Data Engineering Capstone: Udacity
Capstone for Udacity Data Engineering Program
My hypothetical new startup is a an extra-terrestrial themed bakery named “Martin Marshmallow” that is doing really well in our local area. We see a strong relationship due to our area having a lot of UFO sightings and extra-terrestrial events reported along with recent unclassified UFO/extraterrestrial documents that were officially released.
- We just raised some venture funding to expand our reach to other parts of the country, but we want to validate where our next store locations would be.

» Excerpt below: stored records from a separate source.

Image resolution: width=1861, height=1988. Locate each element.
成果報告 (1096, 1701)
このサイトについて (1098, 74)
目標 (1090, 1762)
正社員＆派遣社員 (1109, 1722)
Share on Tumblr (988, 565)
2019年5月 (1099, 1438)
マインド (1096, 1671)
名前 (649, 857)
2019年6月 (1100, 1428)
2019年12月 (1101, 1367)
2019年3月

- As the technical cofounder and sole data engineer I want to build a warehouse of restaurants/bakeries that do well and enrich it with data that is similar theme of our current bakery.
- We have collected some starter data from Yelp’s publicly accessible data and some UFO sighting data to begin our product market fit validation to new locations.
Resources:
-
UFO Data: https://www.kaggle.com/camnugent/ufo-sightings-around-the-world
-
Boto to S3: https://gist.github.com/msharp/eaa1c5b1b4e50f1372c19bbe5ef52f9e https://dev.to/razcodes/how-to-copy-files-to-s3-using-boto3-41fp
-
Docker File: https://github.com/puckel/docker-airflow
Files Includes:
- Data Exploration Jupyter Notebook
- Docker Compose File for Airlfow
- Airflow Dags, Plugins, Opeartors
- Boto to S3 File
Steps To Recreate Process:
- Run Docker Compose File
- Add Airflow Dags, Plugins, Opeartors Files
- Add Data Files to S3 (From Above Source After Cleaning) (Using Boto to S3 or Manually)
- Run Dags Hours/Daily etc. d
Steps needed for the ETL Process:
- Create and S3 Bucket and Redshift Warehouse in the same region
- Add Files to S3 Bucket a. Using Boto 3 documented code found below b. Manually upload to S3 Bucket.
- Create an Airflow Instance a. Locally on a machine b. Using Docker
- Write the Airflow DAGS, Helpers and Operators.
- Begin Testing ETL Workflow as Errors and issues occur in the DAG’s in airflow cont. to edit and refine the process.
- Finalize the process and being loading data in the set interval needed.